This past week I had the opportunity to spend some time at NorthCoast Church with Larry Osborne and his team to talk about Leadership and Small Groups (I’ll post more take aways in the weeks to come). If you don’t know already, NorthCoast is an outlier when it comes to small groups and you need to get to know these guys. While the norm across the nation is hovering at about 50% of weekend worship attendance in groups, NorthCoast is shattering that norm and boasts just over 90% of their weekend worship attendance in groups. That was enough for us to get on a plane and spend some time learning from these guys. Here are a few of my take aways:
1. Cut the Competition
You’re doing ministry in a world where people will give you 2 time slots. Leaders will give you 3, and ministry animals will give you 4. Consistently across the nation, every time you see a higher percentage of people in groups you see less competition for groups. That means fewer classes and other programs (menu driven ministry) for people to choose among. Groups become the step, not a step.
2. Limit midweek Children’s Events
Midweek kids ministry will kill your small groups because parents will always choose their children first over their small group. See above.
3. Important People are in the Important Things
Simply put, if your top leaders are not in Small Groups then Small Groups are not important. If your Staff are not in a Small Group then Small Groups are not a big deal.

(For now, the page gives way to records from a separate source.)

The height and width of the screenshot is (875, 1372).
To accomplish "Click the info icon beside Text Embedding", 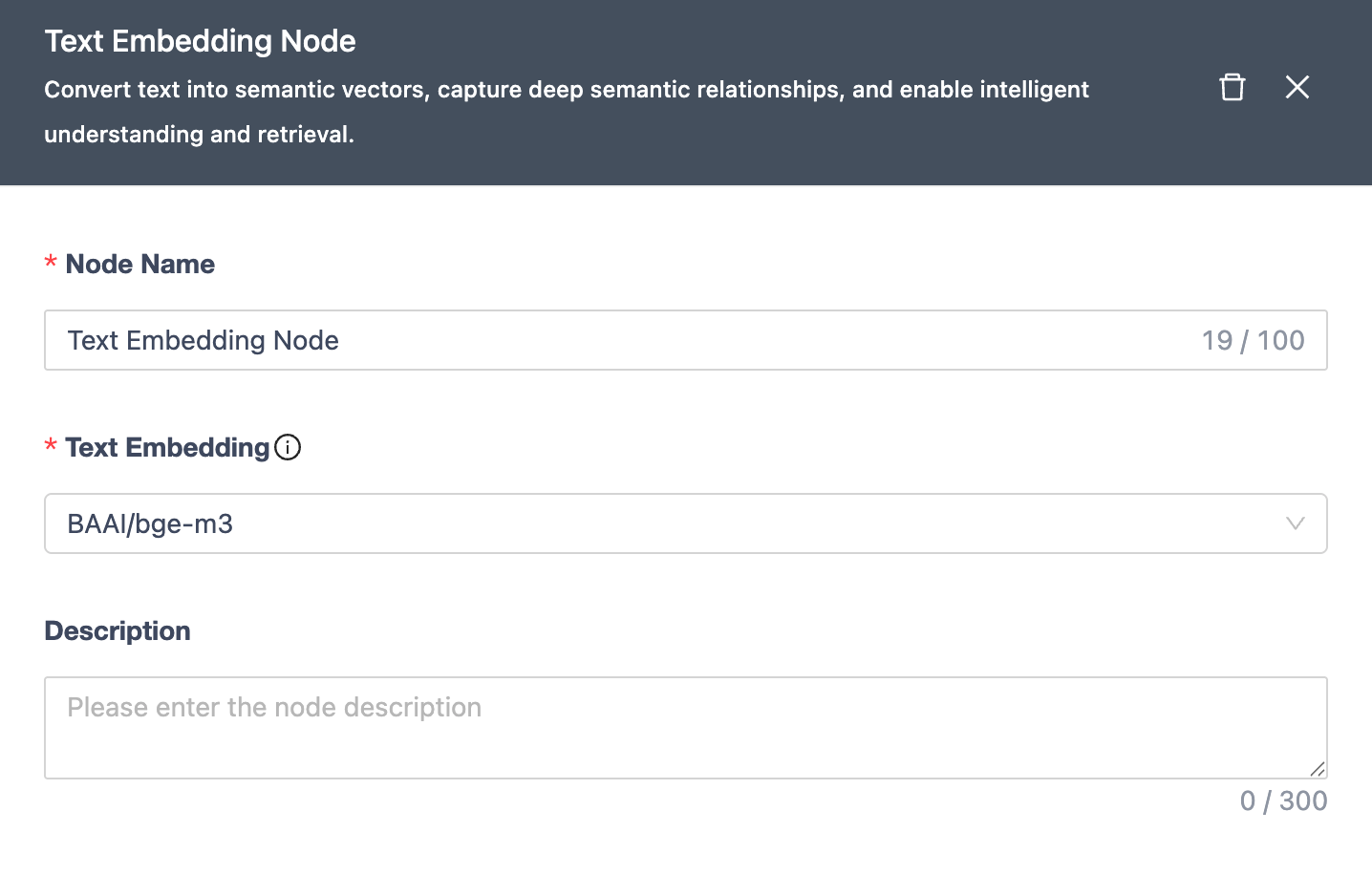I will (288, 447).
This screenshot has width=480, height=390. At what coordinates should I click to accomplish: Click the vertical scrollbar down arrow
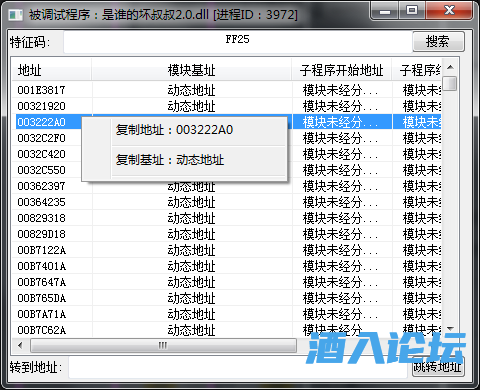coord(450,329)

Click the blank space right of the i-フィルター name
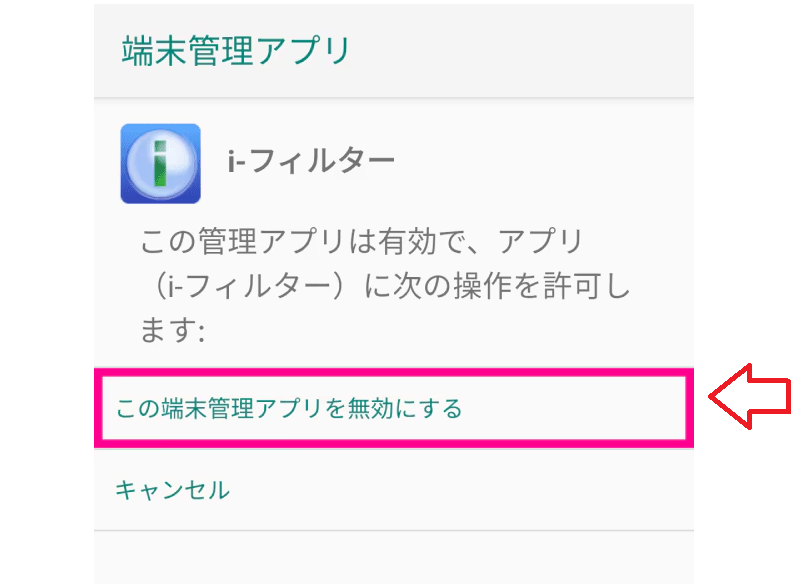543,162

4. Count and Respond to the Facts
You can’t respond to reality if you don’t know what reality is. That’s why you need to keep attendance in your Small Groups. In churches we’re often guilty of counting numbers instead of faces. We may think that we grew by 100 people in groups last year but because we don’t count faces and only numbers we could have grown by 300 and lost 200 and never knew.
5. Measure Retention
The most important measure of organizational health is retention. This is why you need to measure not just the high water mark of sign ups but also the retention of volunteers, of Small Group participants, & leaders.

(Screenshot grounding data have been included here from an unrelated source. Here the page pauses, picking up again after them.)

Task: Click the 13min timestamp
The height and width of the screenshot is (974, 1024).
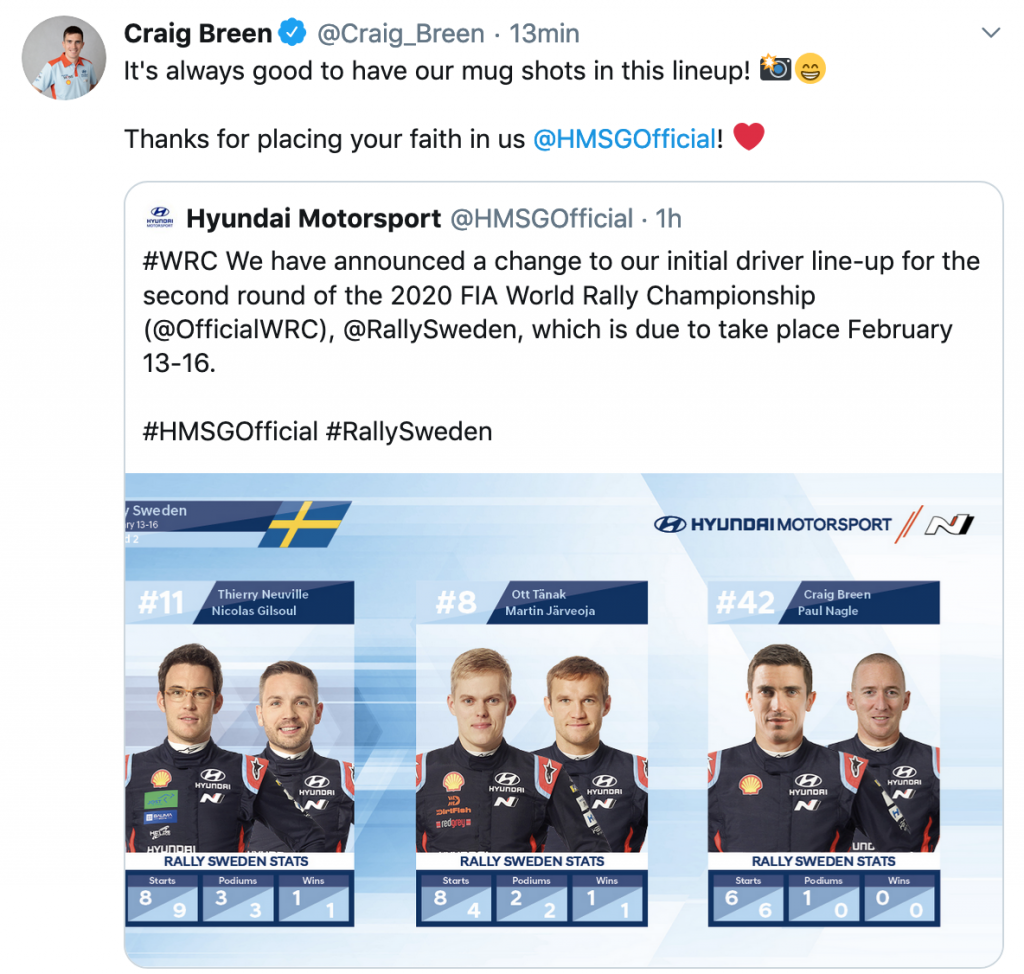Action: [544, 33]
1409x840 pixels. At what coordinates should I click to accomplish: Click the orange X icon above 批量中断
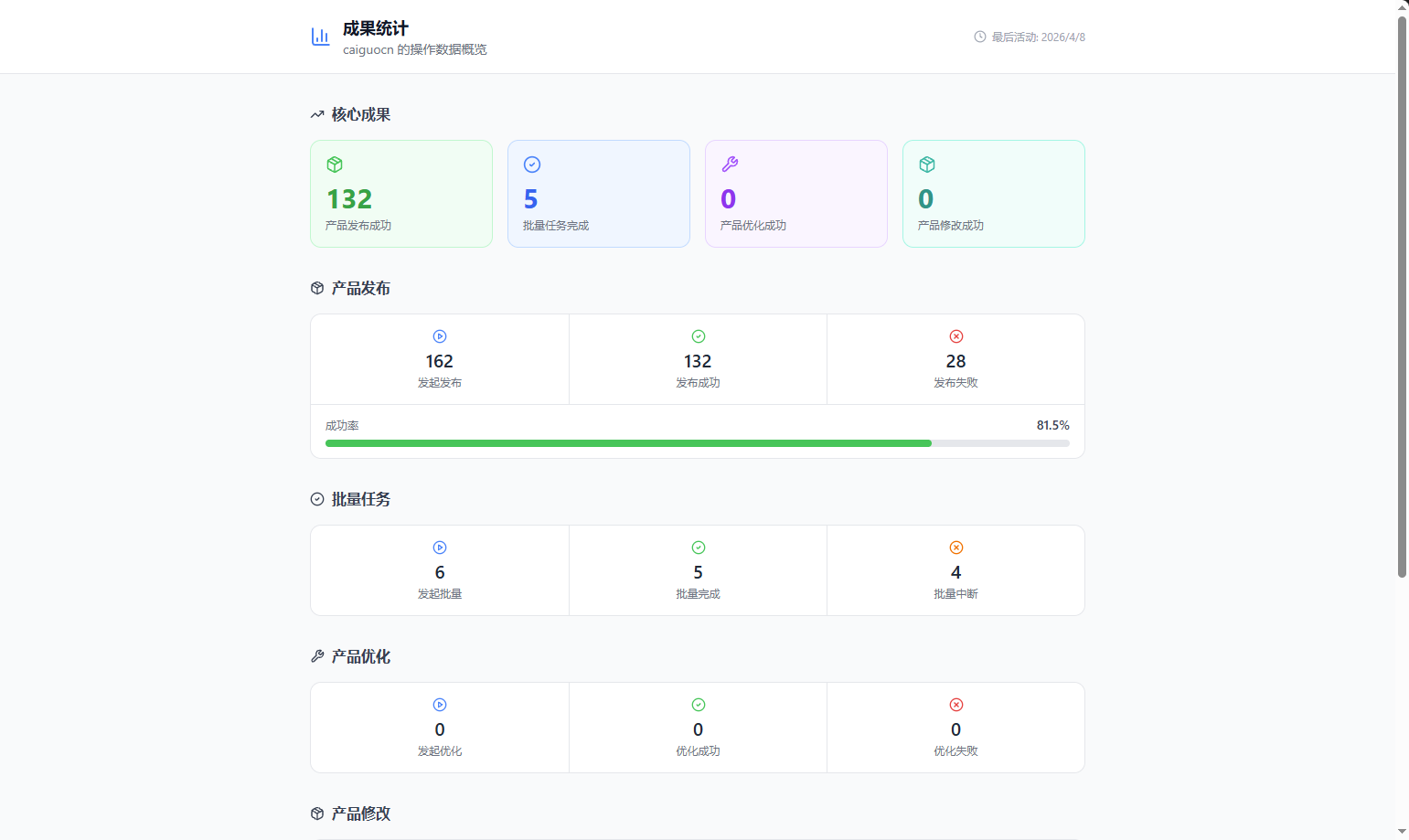pyautogui.click(x=956, y=548)
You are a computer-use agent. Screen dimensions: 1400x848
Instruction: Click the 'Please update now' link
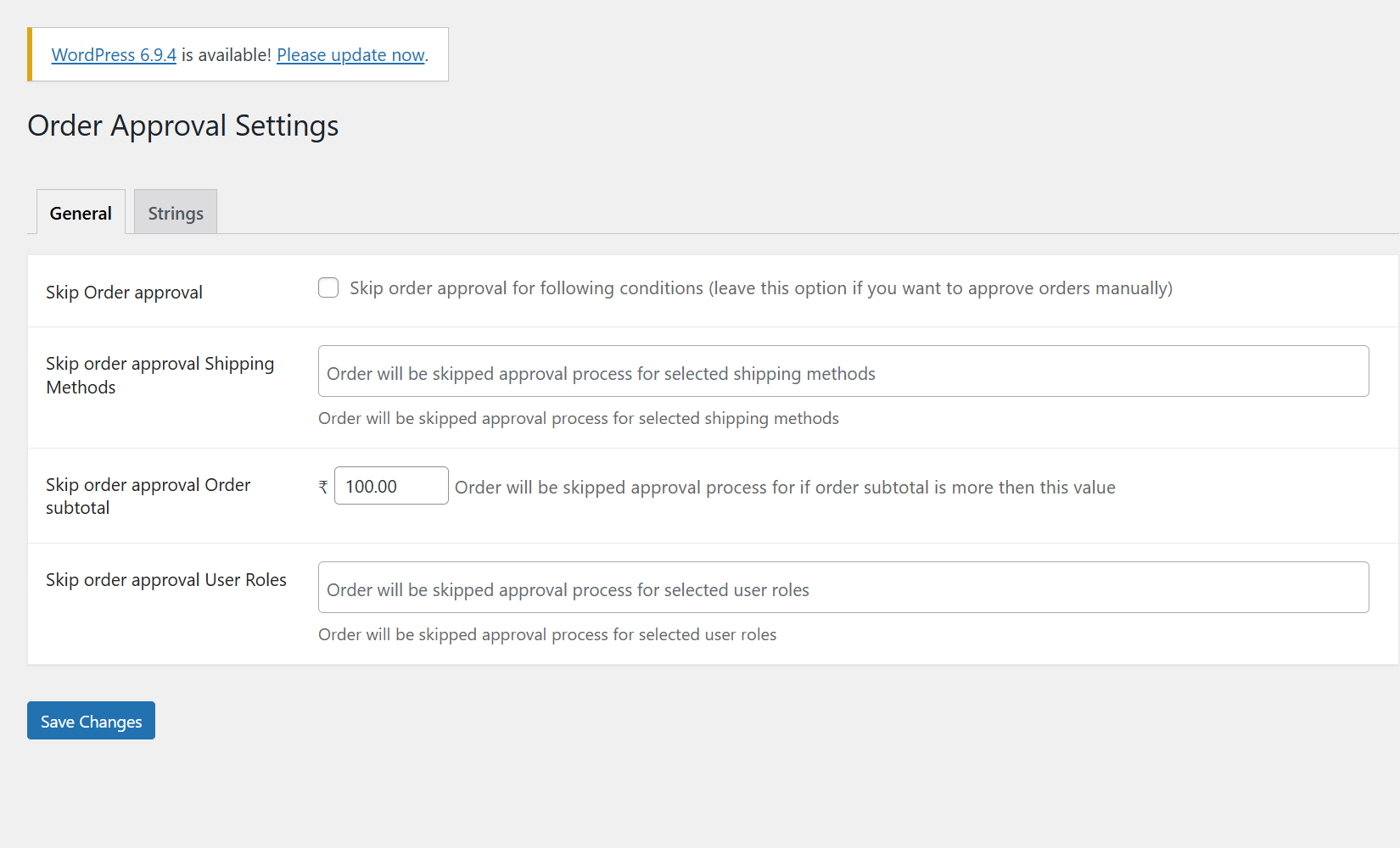[x=350, y=55]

6. Talk Like Everyone is in a Group
It may sound counterintuitive but a constant drip is more powerful than the momentary splash of large-scale marketing. This is why you need to make a reference to Small Group homework & conversations somewhere in each of your weekend sermons. This is not an advertisement or announcement, but a normal part of the conversation. For example: “I don’t have the time to talk about this but you’re going to talk about this in your Small Groups this week.”